But then a company actually has to train an AI on that data. What copyright issues does that entail? First, let's talk about The Chinese Room.

The Chinese Room is a philosophical exercise authored by John Searle where the (in context, American) subject is locked in a room and receives symbols in Chinese slipped under the door. A computer program tells the subject what Chinese outputs to send back out under the door based on patterns and combinations of the input. The subject does not understand Chinese. Yet, it appears as if whoever is inside it has a firm understanding of the language to an observer of Searle's room.

Searle's exercise was at the time an extension of the Turing test designed to refute the theory of "Strong AI." At the time that theory was well-named, but today the AI it was talking about is not even considered AI by most. Strong AI was the theory that a computer could be programmed to However, it can be easily applied to many other programming fields—notably compiler design—with the most pertinent here being natural language processing.

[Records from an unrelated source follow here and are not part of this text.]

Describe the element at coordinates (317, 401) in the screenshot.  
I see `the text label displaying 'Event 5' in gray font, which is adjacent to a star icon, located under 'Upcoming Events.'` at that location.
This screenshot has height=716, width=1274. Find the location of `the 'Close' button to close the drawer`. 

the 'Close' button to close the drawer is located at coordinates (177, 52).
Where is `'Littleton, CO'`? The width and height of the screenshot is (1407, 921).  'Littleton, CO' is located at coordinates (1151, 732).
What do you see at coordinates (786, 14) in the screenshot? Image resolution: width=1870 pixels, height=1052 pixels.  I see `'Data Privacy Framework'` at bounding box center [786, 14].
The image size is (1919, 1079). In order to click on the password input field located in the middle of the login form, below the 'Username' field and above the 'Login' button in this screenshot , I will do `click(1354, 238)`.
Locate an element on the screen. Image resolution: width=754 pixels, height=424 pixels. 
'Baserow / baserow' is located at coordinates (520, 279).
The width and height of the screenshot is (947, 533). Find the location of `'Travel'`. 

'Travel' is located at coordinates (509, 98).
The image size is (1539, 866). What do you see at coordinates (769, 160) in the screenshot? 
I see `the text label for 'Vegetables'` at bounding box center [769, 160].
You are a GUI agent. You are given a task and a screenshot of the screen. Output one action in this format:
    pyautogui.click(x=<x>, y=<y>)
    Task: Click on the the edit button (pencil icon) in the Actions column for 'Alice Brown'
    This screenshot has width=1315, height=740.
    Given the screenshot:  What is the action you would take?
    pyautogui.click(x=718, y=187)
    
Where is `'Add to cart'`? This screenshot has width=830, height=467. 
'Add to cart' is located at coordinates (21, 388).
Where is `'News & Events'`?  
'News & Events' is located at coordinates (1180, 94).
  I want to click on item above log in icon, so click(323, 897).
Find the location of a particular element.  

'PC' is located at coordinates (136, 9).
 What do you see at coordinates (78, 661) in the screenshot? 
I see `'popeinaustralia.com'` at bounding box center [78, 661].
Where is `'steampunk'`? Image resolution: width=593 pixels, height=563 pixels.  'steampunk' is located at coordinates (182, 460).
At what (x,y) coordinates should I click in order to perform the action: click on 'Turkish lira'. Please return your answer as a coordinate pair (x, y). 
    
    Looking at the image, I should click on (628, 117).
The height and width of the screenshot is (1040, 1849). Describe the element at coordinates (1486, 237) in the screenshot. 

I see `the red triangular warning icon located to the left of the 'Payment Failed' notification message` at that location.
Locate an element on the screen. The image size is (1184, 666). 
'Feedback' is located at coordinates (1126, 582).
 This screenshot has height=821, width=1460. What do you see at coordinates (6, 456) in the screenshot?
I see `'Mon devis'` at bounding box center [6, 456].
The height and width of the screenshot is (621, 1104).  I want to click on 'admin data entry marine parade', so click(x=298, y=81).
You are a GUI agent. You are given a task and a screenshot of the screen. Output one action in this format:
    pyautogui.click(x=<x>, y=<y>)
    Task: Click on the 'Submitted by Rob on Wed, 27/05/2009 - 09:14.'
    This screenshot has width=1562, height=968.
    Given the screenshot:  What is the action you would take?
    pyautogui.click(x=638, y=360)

The hypothetical Strong AI was a computer program capable of understanding its inputs and outputs, and importantly why it took each action. A Weak AI, on the other hand, was just the Chinese Room. Searle reasoned that the "understanding" of a Strong AI was inherently biological, thus one could not presently exist.

  • Note that some computer science sources like IBM have taken to using Strong AI to denote AGI, which was only a sufficient, not necessary, quality of a philosophical "intelligent" intelligence.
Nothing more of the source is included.